Thursday, 15 March 2012

So where have I been?

It is a very long time since I wrote on my blog and I really think it is high time that I got my act together.  I began an MA in Art Psychotherapy at Roehampton University in the autumn and that has really informed my work as time has gone on.  I am still creating quite fragile, layered pieces but the emphasis has shifted from the landscape to the container.  A reference to Bion's theory of Projective Identification. 

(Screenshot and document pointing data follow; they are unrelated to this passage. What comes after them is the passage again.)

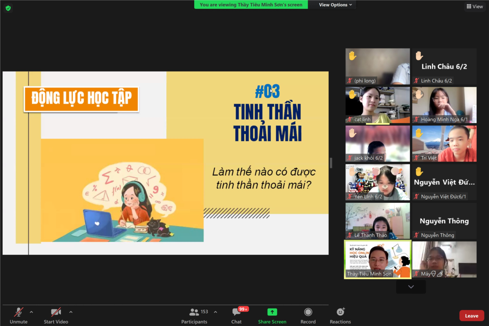The height and width of the screenshot is (326, 489).
Task: Expand audio settings arrow beside Unmute
Action: tap(31, 312)
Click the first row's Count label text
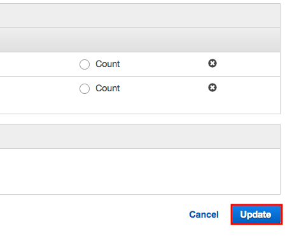The width and height of the screenshot is (292, 240). 108,64
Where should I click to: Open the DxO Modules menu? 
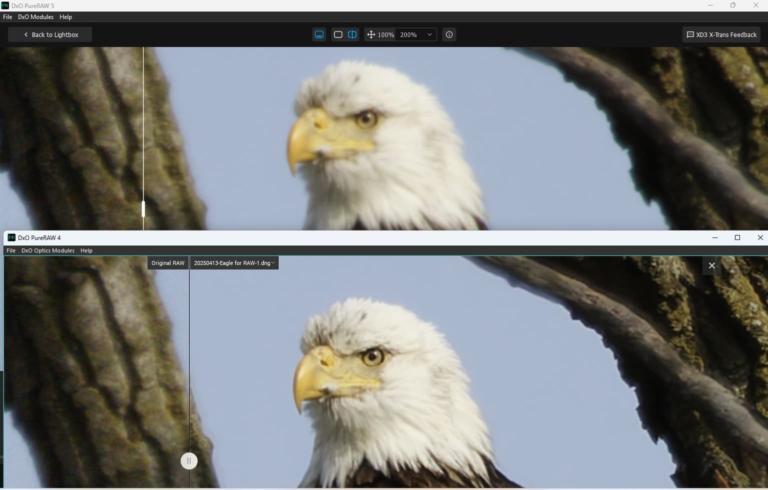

For Bion containing is not passive. It is a complicated partnership with a variety of interactions between the partners in this dynamic, mutually influencing relationship.  The main idea behind Bion's theory is one of 'Balance of Mind'.  In different relationship the dynamics  vary.  In one in which the container is too rigid, refusing to respond to what it has in it.  Here the contained will lose both form and meaning.  In a more flexible relationship, the contained enters the container and impacts with it, modifying its shape and function whilst also altering the contained, each mutually influencing the other.  A third type of relationship is one where the contained is so powerful that the container is completely overwhelmed, losing its own form and function. If you relate this to the relationship between mother and infant, a rigid mother takes in information from the infant and and utters responses which give no clear understanding of the infants trouble.  A fragile mother will go to pieces and panic. In either case the infant receives back its own projection with the implicit message that after all, as it feared, its state of mind is not tolerable. It suffers, in Bion's terms, a 'nameless dread' - i.e. a state of mind that is not thinkable.  These are the sorts of relationships that I am trying to represent in my containers.